Hruz Tomas, Wyss Markus, Lucas Christoph, Laule Oliver, von Rohr Peter, Zimmermann Philip, Bleuler Stefan
Institute of Theoretical Computer Science, ETH Zurich, 8092 Zurich, Switzerland.
Adv Bioinformatics. 2013;2013:920325. doi: 10.1155/2013/920325. Epub 2013 Jun 26.
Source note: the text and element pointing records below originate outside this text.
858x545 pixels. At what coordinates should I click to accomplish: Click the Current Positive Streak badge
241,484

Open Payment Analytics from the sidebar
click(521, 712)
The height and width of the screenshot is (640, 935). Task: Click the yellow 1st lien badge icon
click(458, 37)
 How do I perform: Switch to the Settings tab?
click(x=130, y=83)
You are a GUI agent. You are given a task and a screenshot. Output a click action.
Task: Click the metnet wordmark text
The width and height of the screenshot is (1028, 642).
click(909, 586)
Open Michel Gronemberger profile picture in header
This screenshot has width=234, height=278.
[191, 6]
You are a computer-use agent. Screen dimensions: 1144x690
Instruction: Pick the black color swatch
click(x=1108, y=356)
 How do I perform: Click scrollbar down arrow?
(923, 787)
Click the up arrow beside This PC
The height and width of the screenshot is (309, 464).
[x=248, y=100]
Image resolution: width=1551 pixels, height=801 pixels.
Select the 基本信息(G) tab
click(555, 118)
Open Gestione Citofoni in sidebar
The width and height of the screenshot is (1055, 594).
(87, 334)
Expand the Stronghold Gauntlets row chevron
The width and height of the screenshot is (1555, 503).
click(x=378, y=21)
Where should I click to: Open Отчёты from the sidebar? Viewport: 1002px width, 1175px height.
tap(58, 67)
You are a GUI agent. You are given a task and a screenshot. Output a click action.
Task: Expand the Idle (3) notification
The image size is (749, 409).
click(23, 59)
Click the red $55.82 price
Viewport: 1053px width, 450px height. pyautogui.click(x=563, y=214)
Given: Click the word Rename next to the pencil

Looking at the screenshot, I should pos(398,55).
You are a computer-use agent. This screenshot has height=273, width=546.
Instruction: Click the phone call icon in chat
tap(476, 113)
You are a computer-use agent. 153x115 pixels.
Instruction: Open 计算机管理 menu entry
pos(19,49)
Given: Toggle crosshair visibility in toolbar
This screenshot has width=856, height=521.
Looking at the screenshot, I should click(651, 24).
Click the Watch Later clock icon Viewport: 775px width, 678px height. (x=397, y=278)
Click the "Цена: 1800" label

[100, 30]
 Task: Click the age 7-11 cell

Visualization of large complex networks has become an indispensable part of systems biology, where organisms need to be considered as one complex system. The visualization of the corresponding network is challenging due to the size and density of edges. In many cases, the use of standard visualization algorithms can lead to high running times and poorly readable visualizations due to many edge crossings. We suggest an approach that analyzes the structure of the graph first and then generates a new graph which contains specific semantic symbols for regular substructures like dense clusters. We propose a multilevel gamma-clustering layout visualization algorithm (MLGA) which proceeds in three subsequent steps: (i) a multilevel γ -clustering is used to identify the structure of the underlying network, (ii) the network is transformed to a tree, and (iii) finally, the resulting tree which shows the network structure is drawn using a variation of a force-directed algorithm. The algorithm has a potential to visualize very large networks because it uses modern clustering heuristics which are optimized for large graphs. Moreover, most of the edges are removed from the visual representation which allows keeping the overview over complex graphs with dense subgraphs.
大型复杂网络的可视化已成为系统生物学中不可或缺的一部分,在系统生物学中,生物体需要被视为一个复杂系统。由于边的数量和密度,相应网络的可视化具有挑战性。在许多情况下,使用标准可视化算法会导致运行时间过长,并且由于许多边交叉,可视化效果难以阅读。我们提出一种方法,该方法首先分析图的结构,然后生成一个新图,该新图包含用于密集簇等规则子结构的特定语义符号。我们提出了一种多级伽马聚类布局可视化算法(MLGA),该算法分三个后续步骤进行:(i)使用多级γ聚类来识别基础网络的结构,(ii)将网络转换为一棵树,(iii)最后,使用力导向算法的一种变体绘制显示网络结构的结果树。该算法有潜力可视化非常大的网络,因为它使用了针对大型图进行优化的现代聚类启发式算法。此外,大部分边从视觉表示中移除,这使得能够保持对具有密集子图的复杂图的整体概览。